Six different rib shapes are employed; attached square ribs, detached square ribs, attached trapezoidal with increasing height in the flow direction ribs, detached trapezoidal with increasing height in the flow direction ribs, attached trapezoidal with decreasing height in the flow direction ribs and detached trapezoidal with decreasing height in the flow direction ribs.
RNG k-ε with enhanced wall treatment and SST k-ω with transitional flow turbulence models in the FLUENT code are used to simulate heat transfer and fluid flow fields at the given range of Reynolds numbers.

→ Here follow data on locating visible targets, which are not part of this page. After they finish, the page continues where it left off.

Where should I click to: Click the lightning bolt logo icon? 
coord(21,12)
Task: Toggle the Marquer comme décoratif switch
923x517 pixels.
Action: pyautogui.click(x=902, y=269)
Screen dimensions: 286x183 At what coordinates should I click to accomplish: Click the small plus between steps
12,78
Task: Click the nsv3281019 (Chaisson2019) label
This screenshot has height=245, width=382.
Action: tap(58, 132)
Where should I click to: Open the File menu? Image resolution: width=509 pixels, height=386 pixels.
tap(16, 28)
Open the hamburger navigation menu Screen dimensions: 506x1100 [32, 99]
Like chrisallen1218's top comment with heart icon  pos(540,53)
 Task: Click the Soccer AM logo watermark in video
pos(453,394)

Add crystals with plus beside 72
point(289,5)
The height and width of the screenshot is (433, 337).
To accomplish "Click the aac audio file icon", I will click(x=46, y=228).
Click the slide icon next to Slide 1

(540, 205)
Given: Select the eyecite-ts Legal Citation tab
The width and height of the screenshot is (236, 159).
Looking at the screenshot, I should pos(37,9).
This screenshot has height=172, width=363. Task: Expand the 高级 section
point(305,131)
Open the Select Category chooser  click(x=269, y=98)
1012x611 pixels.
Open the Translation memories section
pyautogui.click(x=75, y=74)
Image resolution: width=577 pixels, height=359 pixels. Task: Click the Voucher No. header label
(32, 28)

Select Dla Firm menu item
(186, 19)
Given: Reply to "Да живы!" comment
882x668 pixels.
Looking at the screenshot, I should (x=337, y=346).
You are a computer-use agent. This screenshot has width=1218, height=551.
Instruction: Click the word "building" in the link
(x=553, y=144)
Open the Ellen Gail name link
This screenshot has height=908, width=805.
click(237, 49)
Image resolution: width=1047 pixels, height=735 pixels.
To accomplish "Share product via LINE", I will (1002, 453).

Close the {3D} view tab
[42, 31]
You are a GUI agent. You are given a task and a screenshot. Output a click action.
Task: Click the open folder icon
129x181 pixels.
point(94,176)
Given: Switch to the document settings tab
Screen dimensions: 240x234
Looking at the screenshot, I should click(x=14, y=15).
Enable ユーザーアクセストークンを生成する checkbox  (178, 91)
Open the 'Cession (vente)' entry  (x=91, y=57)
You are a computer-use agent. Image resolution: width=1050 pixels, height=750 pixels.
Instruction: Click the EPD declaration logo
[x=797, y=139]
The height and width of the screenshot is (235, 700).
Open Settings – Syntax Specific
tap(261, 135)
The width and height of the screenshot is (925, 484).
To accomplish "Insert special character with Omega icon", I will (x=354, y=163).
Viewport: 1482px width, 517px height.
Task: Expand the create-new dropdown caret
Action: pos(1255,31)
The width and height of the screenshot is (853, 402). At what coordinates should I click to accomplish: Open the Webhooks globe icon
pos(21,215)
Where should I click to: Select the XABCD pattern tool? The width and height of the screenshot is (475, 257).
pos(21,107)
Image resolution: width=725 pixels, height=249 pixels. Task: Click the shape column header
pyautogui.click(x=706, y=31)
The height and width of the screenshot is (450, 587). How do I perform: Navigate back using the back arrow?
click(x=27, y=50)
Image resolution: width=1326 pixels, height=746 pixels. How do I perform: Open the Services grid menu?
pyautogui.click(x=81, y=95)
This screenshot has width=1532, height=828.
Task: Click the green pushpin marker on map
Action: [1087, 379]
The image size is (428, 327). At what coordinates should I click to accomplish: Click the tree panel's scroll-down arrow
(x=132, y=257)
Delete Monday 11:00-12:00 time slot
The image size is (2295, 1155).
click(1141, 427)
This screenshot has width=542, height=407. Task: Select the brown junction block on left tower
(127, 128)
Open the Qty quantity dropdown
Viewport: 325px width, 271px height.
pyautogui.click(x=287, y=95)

The results show that the attached ribs enhance heat transfer more than the detached ribs. The average Nusselt numbers and friction coefficients of the attached trapezoidal ribs with decreasing height in the flow direction rib provides the highest heat transfer enhancement. This enhancement has 1.52-1.92 times heat transfer augmentation with 6.97-7.037 times pressure DROP penalty compared with smooth duct followed by the attached trapezoidal with increasing height in the flow direction and then the attached square ribs.
The comparison of computational and experimental results reveals that the RNG k-ε turbulence model is suitable for the predictions of flow and heat transfer in the ribbed ducts more than the SST k-ω turbulence model, however the predicted values of the thermo-hydraulic performance showed that the SST k-ω model have the same trend of the experimental results but at relatively lower levels.